Speaker
Description
Improved Search for Tensor Interactions in Nuclear Beta Decay
X. Fléchard$^1$, R. Garreau$^1$, T.E. Haugen$^2$, L. Hayen$^1$, M. Kanafani$^1$, S. Leblond$^3$, E. Liénard$^1$, X. Mougeot$^3$, O. Naviliat-Cuncic$^{1,2,4}$, A. Rani$^1$, J-C. Thomas$^5$, S. Vanlangendonck$^6$
$^1$Université de Caen Normandie, ENSICAEN, CNRS/IN2P3, LPC Caen UMR6534, F-14000 Caen, France
$^2$Facility for Rare Isotope Beams and Department of Physics and Astronomy, Michigan State University, East Lansing 48824 MI, USA
$^3$Université Paris-Saclay, CEA, List, Laboratoire National Henri Becquerel (LNE-LNHB), 91120 Palaiseau, France
$^4$International Laboratory for Nuclear Physics and Nuclear Astrophysics, MSU-CNRS, East Lansing, MI, USA
$^5$Grand Accélérateur National d’Ions Lourds (GANIL), CEA/DRF-CNRS/IN2P3, Caen, France
$^6$KU Leuven, Instituut voor Kern- en Stralingsfysica, Celestijnenlaan 200D, Leuven, B-3001, Belgium
Precision measurements in nuclear beta decay are sensitive probes to search for New Physics in the electroweak sector. In particular, the measurement of the beta-particle energy spectrum gives direct access to the Fierz interference term, the most sensitive parameter to search for phenomenological scalar or tensor couplings involving left-handed neutrinos. The goal of the bSTILED (b: Search for Tensor Interactions in nucLear bEta Decay) project is to measure the beta energy spectrum in the pure Gamow-Teller transition of $^6$He and extract the Fierz interference term with a precision at the permil level. The choice of the 6He nucleus ensures that the theoretical description of the beta energy spectrum does not limit the sensitivity goal. Using a ${4 \pi}$ calorimetry technique with the $^6$He nuclei implanted in the bulk of a detector, or confined between two detectors, also fully suppress the main instrumental effect associated with electron backscattering. Within the first phase of the project, two experiments have been carried out at GANIL, one with a low-energy (25 keV) and the other with a high-energy (312 MeV) beam of $^6$He.
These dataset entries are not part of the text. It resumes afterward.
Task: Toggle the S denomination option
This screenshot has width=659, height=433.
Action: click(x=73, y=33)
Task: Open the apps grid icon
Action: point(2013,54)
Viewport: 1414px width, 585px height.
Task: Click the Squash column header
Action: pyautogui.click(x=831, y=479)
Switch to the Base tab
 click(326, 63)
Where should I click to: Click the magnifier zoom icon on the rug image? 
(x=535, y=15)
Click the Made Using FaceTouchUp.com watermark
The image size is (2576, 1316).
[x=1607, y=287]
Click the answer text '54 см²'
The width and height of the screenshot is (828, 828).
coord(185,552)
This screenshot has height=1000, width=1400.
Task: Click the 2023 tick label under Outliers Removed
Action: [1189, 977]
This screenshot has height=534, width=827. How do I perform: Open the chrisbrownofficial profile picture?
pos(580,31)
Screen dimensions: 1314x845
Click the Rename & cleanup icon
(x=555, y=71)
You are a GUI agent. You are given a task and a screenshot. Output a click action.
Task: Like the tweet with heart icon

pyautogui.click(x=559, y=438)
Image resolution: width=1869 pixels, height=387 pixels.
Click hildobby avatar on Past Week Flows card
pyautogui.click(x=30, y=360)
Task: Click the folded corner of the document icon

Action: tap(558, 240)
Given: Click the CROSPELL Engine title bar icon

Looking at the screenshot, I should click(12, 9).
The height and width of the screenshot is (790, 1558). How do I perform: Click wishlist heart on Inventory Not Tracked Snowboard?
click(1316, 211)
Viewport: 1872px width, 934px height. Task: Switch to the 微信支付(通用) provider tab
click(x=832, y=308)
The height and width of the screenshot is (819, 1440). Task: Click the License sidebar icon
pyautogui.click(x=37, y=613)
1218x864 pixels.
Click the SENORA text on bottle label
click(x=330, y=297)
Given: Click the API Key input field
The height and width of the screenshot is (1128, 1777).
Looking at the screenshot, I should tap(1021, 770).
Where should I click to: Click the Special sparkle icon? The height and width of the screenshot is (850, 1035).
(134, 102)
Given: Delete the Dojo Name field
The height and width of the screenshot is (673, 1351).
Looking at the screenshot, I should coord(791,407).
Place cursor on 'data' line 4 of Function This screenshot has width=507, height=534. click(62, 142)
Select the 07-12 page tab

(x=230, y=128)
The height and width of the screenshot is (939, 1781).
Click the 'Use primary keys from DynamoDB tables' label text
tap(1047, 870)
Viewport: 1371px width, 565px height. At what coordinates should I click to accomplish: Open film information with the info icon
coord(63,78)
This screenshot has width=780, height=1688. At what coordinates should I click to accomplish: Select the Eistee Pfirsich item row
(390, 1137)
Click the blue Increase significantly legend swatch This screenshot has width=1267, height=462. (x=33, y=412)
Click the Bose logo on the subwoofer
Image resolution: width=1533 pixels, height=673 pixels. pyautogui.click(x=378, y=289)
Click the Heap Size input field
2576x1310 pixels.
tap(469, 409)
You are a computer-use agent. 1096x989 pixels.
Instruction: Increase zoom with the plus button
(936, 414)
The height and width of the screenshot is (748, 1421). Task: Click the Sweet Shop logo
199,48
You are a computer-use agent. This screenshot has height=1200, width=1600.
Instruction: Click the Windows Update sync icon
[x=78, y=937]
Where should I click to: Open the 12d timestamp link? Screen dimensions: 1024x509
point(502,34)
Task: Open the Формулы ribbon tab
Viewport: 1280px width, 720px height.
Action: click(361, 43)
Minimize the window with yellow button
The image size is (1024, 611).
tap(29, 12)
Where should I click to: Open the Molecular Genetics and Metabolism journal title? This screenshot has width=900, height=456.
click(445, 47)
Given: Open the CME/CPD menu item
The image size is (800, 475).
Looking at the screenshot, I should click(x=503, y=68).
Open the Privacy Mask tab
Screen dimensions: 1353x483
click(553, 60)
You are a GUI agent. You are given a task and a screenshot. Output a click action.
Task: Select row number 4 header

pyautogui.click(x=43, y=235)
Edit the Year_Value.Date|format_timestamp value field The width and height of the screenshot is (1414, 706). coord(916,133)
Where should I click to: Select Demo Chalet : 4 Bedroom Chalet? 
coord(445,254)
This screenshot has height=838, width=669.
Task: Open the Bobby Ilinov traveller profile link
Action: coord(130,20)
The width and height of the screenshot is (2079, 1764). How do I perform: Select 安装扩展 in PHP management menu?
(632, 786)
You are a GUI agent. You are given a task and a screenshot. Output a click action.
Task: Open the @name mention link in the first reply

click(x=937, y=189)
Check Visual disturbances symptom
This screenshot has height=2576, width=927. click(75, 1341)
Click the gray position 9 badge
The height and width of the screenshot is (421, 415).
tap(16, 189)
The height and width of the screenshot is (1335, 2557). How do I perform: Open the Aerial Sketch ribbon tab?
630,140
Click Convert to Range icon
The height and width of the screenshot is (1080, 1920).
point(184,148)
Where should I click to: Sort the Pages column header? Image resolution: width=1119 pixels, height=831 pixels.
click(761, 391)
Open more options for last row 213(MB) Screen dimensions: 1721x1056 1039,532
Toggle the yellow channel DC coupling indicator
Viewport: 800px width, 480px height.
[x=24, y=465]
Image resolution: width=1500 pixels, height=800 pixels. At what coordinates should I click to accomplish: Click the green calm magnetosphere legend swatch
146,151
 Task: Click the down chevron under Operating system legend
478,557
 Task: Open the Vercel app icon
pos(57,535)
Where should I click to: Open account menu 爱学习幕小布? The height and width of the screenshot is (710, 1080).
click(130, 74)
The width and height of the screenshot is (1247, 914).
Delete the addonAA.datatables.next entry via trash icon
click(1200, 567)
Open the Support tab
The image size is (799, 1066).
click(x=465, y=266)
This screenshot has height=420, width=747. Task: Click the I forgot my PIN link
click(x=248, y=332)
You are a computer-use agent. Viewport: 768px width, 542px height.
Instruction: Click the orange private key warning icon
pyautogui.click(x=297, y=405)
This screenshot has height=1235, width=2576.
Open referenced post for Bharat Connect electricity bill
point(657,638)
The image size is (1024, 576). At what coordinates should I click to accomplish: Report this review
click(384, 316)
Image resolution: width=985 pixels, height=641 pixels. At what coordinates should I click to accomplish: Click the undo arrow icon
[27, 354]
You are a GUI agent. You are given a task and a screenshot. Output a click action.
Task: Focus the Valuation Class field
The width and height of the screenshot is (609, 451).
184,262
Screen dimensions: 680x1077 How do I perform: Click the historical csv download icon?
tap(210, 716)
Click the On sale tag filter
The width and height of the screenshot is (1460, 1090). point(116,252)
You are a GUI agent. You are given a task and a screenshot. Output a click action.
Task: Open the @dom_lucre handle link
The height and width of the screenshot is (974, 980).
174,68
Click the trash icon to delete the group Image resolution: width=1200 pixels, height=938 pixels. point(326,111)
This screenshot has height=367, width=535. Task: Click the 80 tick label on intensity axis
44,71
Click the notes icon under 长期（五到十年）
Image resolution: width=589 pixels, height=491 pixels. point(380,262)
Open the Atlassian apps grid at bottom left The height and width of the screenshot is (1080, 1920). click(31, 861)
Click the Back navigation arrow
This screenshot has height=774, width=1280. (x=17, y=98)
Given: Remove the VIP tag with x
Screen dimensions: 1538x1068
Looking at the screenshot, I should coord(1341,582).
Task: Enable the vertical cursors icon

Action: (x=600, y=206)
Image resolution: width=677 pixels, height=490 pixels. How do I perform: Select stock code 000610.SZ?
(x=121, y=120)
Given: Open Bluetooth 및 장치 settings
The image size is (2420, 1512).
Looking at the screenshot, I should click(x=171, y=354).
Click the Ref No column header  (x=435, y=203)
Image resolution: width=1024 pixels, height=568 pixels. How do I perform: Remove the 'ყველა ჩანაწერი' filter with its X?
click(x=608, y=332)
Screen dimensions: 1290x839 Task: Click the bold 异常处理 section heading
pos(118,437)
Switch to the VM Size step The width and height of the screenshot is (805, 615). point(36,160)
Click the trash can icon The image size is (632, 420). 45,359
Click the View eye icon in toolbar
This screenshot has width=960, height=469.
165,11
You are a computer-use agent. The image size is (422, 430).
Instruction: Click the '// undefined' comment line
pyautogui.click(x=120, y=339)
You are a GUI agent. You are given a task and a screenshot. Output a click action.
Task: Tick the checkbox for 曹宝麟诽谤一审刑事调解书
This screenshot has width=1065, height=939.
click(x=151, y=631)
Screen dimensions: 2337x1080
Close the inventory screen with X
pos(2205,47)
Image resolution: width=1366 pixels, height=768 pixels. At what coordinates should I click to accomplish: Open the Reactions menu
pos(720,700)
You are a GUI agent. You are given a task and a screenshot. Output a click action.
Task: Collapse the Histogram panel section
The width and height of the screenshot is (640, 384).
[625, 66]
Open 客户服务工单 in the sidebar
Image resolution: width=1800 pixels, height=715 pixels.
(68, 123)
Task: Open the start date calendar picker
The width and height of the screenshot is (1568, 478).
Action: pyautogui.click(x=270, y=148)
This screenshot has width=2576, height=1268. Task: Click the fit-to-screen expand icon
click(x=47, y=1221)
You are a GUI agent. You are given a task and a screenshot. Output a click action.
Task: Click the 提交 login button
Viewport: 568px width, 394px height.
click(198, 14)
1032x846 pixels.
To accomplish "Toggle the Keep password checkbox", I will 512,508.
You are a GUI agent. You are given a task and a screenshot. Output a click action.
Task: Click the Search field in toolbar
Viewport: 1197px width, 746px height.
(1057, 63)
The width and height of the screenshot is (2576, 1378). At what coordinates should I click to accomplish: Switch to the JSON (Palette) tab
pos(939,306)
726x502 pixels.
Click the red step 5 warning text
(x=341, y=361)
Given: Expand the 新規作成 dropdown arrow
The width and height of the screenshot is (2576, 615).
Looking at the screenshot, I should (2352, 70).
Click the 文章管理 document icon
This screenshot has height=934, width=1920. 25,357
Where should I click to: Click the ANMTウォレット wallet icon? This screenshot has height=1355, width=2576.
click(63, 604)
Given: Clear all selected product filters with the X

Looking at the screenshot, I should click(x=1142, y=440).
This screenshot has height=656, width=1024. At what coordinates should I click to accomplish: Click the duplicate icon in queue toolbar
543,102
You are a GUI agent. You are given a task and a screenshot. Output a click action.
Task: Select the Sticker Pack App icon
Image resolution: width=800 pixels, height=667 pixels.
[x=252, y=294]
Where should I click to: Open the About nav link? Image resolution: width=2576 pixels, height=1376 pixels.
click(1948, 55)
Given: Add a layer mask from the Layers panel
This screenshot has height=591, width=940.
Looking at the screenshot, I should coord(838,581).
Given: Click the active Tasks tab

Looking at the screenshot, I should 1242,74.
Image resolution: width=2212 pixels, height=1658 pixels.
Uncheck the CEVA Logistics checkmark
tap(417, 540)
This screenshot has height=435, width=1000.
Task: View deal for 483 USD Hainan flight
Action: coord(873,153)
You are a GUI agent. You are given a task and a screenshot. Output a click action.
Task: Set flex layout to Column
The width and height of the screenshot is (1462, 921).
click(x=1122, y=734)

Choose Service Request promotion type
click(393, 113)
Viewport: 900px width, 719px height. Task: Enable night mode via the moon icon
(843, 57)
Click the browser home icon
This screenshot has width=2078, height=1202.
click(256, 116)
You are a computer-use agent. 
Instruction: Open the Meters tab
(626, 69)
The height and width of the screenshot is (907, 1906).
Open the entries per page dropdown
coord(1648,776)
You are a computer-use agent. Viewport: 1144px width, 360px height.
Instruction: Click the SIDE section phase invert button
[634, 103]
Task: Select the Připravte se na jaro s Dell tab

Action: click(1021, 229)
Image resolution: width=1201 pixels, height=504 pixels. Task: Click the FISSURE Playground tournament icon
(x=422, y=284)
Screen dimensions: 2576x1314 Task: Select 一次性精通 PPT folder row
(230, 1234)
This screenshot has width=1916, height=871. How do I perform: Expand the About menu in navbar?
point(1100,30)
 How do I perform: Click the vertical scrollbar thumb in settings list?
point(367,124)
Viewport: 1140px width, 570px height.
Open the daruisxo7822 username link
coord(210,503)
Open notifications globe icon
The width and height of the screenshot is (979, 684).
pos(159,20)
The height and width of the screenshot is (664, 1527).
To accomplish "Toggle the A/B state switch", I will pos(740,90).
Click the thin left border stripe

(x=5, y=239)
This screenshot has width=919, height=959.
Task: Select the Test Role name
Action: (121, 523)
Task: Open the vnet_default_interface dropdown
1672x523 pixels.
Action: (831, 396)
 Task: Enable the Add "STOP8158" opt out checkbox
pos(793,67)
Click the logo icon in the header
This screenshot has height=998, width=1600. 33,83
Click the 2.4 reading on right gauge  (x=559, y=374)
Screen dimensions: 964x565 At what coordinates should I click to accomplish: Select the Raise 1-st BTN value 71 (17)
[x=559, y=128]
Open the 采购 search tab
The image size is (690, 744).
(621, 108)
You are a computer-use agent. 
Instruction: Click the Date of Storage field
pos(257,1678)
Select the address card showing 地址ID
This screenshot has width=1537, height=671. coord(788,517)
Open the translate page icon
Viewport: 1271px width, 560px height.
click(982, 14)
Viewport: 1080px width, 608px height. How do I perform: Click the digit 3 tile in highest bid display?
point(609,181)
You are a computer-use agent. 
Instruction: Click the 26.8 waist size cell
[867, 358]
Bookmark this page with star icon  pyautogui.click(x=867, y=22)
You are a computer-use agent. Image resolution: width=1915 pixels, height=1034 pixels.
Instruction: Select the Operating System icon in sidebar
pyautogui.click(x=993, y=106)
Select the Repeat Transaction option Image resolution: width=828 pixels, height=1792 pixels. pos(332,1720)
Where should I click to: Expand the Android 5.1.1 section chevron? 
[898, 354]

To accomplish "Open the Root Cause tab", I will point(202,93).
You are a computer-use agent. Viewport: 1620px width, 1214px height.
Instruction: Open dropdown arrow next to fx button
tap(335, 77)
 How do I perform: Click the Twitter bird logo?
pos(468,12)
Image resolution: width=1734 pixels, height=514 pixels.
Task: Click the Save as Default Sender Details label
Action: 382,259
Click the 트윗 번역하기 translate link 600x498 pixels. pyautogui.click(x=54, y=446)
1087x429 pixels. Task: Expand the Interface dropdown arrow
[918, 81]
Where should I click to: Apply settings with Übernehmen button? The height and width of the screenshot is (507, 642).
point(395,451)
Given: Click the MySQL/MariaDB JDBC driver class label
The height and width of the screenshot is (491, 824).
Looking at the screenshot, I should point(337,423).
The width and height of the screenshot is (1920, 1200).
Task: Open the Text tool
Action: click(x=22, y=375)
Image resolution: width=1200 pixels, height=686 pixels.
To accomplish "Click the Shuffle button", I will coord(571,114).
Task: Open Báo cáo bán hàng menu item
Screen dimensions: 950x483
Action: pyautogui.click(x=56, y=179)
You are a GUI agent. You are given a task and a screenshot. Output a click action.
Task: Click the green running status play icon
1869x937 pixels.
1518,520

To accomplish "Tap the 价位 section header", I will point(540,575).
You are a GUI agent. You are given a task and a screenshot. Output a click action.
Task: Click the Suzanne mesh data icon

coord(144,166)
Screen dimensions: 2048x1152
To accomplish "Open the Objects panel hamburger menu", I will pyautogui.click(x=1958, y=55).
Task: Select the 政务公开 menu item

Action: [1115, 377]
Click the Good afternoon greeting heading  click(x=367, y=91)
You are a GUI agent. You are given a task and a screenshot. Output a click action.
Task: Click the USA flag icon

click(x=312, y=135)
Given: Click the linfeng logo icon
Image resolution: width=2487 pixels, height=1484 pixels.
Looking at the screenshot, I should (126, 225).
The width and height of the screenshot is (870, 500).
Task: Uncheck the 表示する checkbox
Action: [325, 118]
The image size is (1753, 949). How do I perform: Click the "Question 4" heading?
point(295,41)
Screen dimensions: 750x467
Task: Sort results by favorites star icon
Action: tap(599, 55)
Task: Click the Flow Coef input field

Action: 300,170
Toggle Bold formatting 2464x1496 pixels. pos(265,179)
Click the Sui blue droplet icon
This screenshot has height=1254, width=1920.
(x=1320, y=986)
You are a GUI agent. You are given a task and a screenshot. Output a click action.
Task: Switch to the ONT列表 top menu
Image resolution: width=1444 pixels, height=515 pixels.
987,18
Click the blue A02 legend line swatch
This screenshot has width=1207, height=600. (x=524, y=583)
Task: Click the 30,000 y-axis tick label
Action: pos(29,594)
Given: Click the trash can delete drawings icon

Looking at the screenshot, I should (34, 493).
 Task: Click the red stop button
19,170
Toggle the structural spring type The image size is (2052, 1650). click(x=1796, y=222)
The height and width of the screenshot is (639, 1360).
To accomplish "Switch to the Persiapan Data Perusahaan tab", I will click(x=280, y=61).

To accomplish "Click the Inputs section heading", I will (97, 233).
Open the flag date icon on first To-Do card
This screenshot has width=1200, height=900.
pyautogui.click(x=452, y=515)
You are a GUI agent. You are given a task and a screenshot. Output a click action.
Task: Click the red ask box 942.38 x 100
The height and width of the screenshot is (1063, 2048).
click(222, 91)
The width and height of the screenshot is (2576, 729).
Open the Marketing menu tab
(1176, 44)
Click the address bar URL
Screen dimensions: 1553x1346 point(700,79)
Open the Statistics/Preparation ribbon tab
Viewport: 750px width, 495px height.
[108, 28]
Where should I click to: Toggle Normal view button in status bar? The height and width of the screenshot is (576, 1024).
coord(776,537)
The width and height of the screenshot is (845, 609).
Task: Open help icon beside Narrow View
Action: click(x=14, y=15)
The analysis of both experiments are in progress and should each provide competitive constraints on tensor couplings. The second phase of the project will rely on the careful study of the pros and cons of the two techniques in order to improve the most promising approach and achieve so a level of sensitivity beyond the reach of the LHC.